(Texto para leer)

Catequesis de los miercoles del Papa Benedicto XVI
24 de Octubre de 2012
Texto en español completo
Queridos hermanos:
El pasado miércoles, con el comienzo del Año de la Fe, comencé una nueva serie de catequesis sobre la fe. Hoy quisiera reflexionar con ustedes sobre lo elemental:
¿Qué es la fe? ¿Tiene sentido la fe en un mundo donde la ciencia y la
tecnología han abierto nuevos horizontes hasta hace poco impensables?
¿Qué significa creer hoy en día?
En efecto, en nuestro tiempo es necesaria una educación renovada en
la fe, que abarque el conocimiento de sus verdades y de los
acontecimientos de la salvación, pero que, en primer lugar, nazca de un
verdadero encuentro con Dios en Jesucristo, de amarlo, de confiar en Él,
de modo que abrace toda nuestra vida.
En la actualidad, junto con tantos signos buenos, crece también en
nuestro alrededor un desierto espiritual. A veces, se tiene la sensación
–ante ciertos acontecimientos de los que recibimos noticias cada día–
de que el mundo no se encamina hacia la construcción de una comunidad
más fraterna y pacífica, las mismas ideas de progreso y bienestar
muestran también sus sombras.
A pesar de la grandeza de los descubrimientos de la ciencia y de los
avances de la tecnología, el hombre de hoy no parece ser verdaderamente
más libre, más humano, permanecen todavía muchas formas de explotación,
de manipulación, de violencia, de opresión, de injusticia.

(Material proporcionado)
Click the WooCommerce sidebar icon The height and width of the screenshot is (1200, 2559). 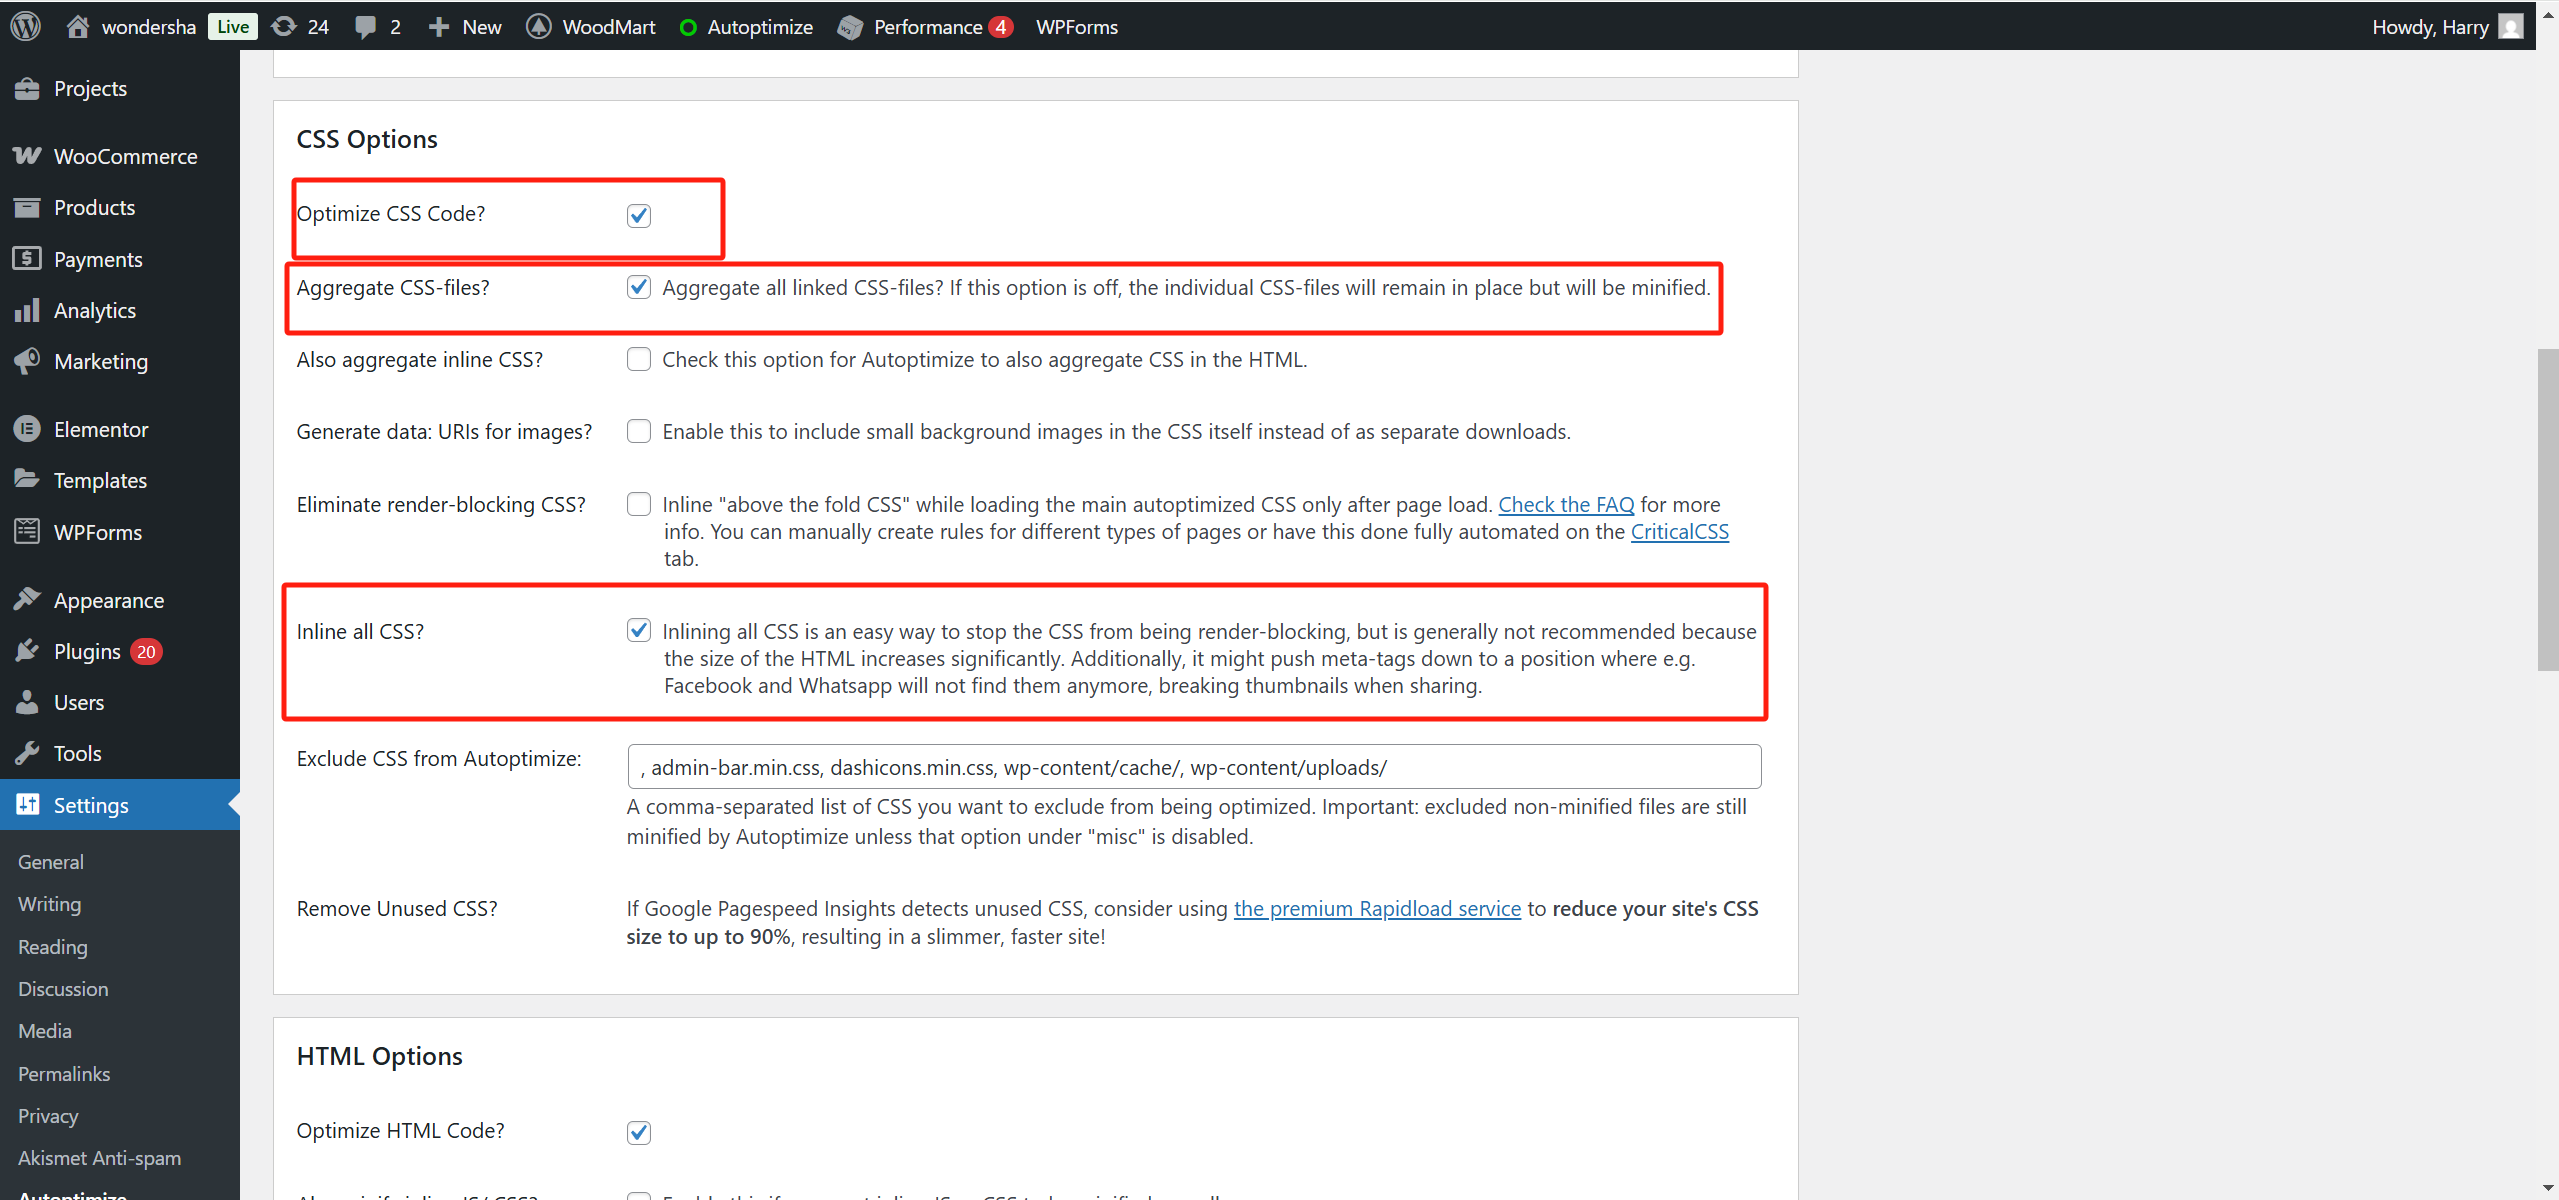[27, 156]
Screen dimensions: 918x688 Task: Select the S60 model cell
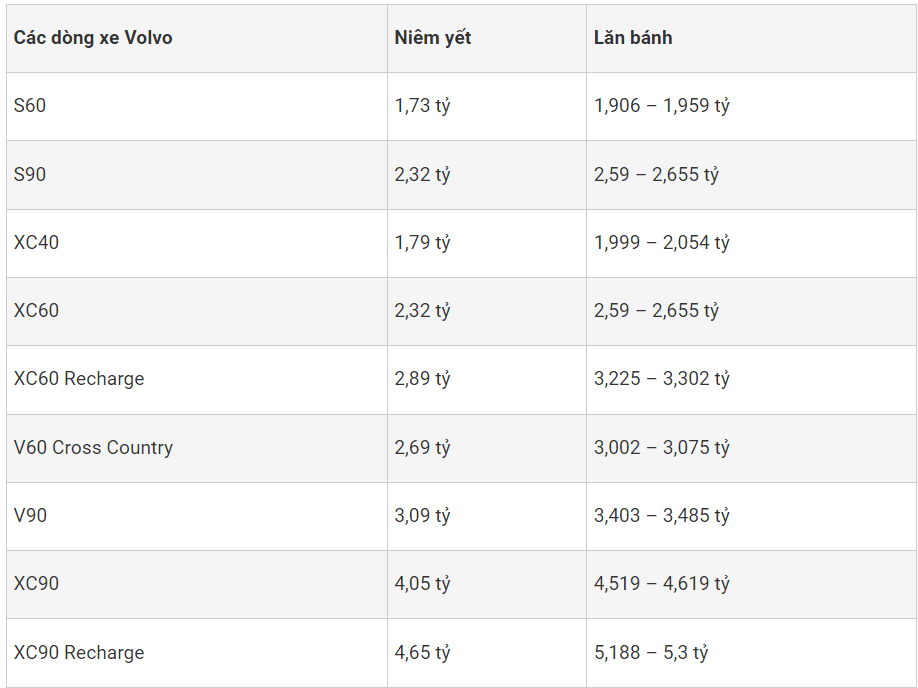(30, 106)
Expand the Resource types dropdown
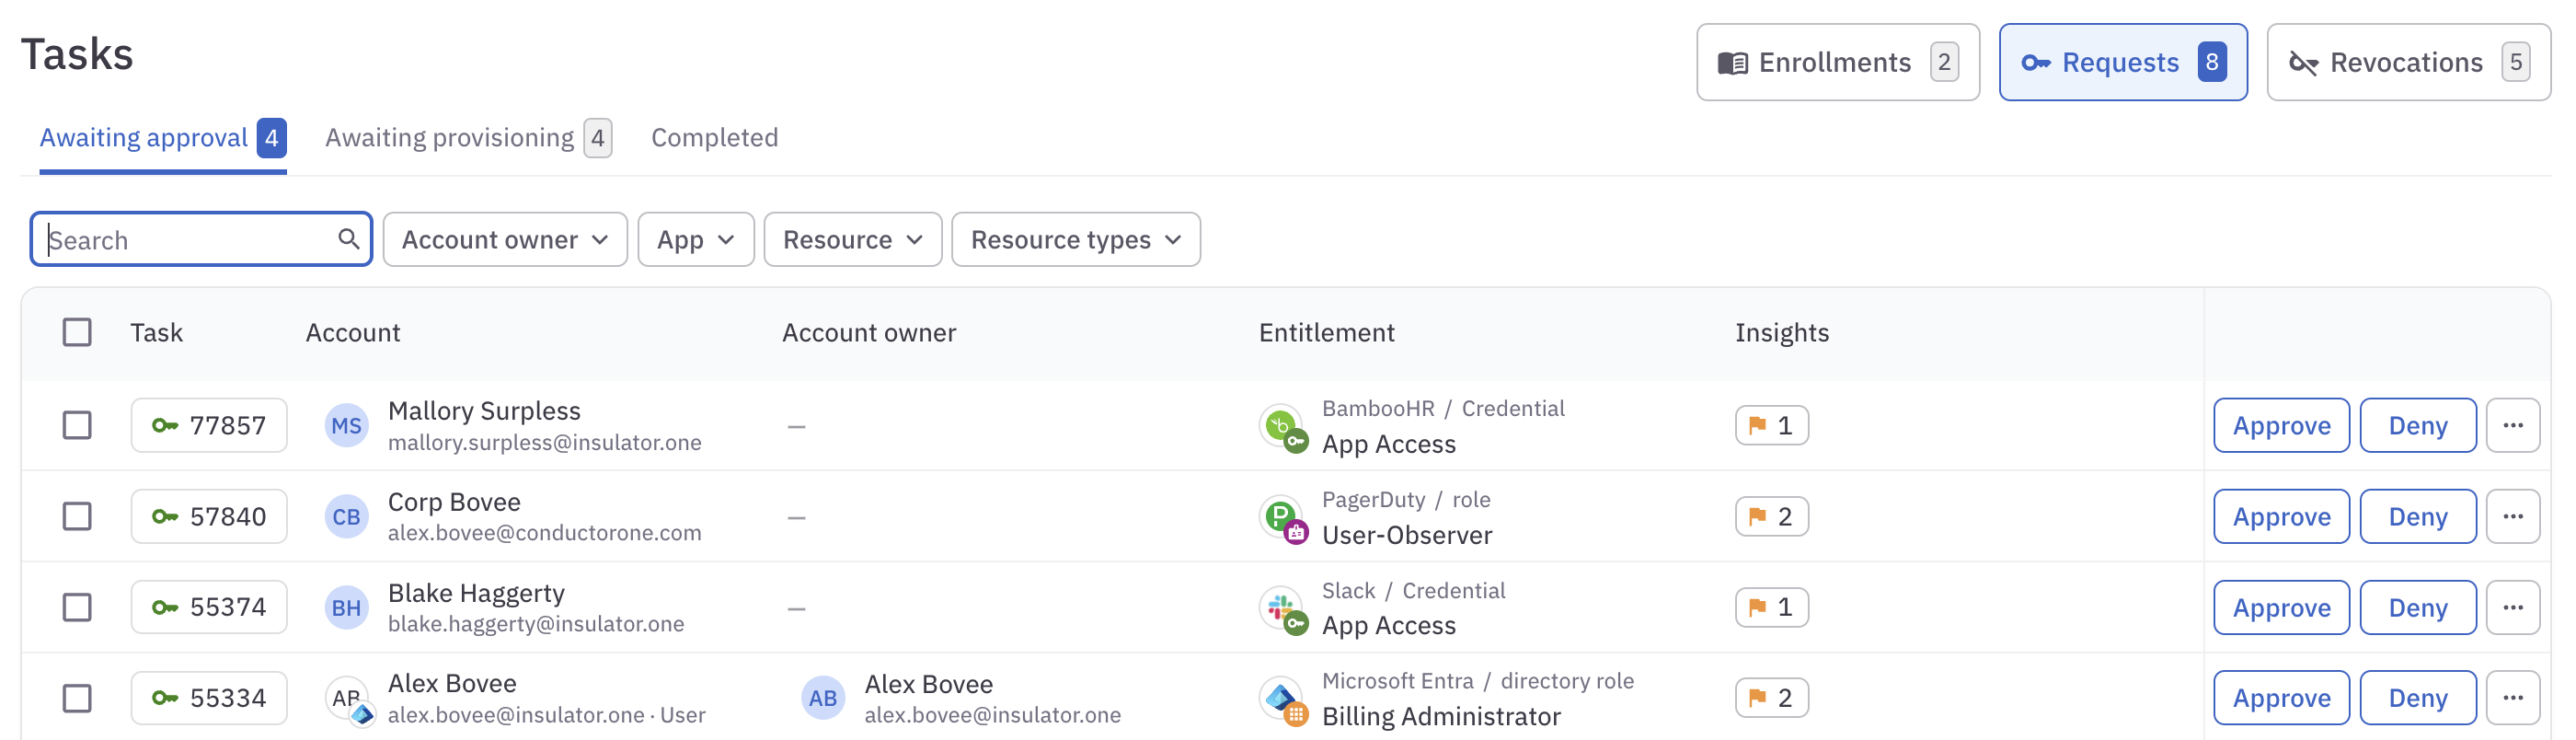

(Tareas por realizar)
1. Traduce al inglés esta oración de la catequesis sobre la fe: "El pasado miércoles, con el comienzo del Año de la Fe, comencé una nueva serie de catequesis sobre la fe."
2. Indica si cada afirmación concuerda con la catequesis sobre la fe. Responde sí o no y cita las palabras del texto que lo deciden.
(a) El hombre de hoy parece verdaderamente más libre gracias a los avances de la ciencia y la tecnología.
(b) A nuestro alrededor crece un desierto espiritual.
(c) La educación renovada en la fe debe nacer, en primer lugar, del conocimiento de sus verdades.
3. Reproduce literalmente el fragmento de la catequesis sobre la fe comprendido entre "En efecto, en" y "toda nuestra vida.", ambos incluidos.

(Respuestas del ejercicio)
1. Last Wednesday, with the beginning of the Year of Faith, I began a new series of catecheses on faith.

2.
(a) No: "el hombre de hoy no parece ser verdaderamente más libre".
(b) Sí: "crece también en nuestro alrededor un desierto espiritual".
(c) No: "en primer lugar, nazca de un verdadero encuentro con Dios en Jesucristo".

3.
En efecto, en nuestro tiempo es necesaria una educación renovada en
la fe, que abarque el conocimiento de sus verdades y de los
acontecimientos de la salvación, pero que, en primer lugar, nazca de un
verdadero encuentro con Dios en Jesucristo, de amarlo, de confiar en Él,
de modo que abrace toda nuestra vida.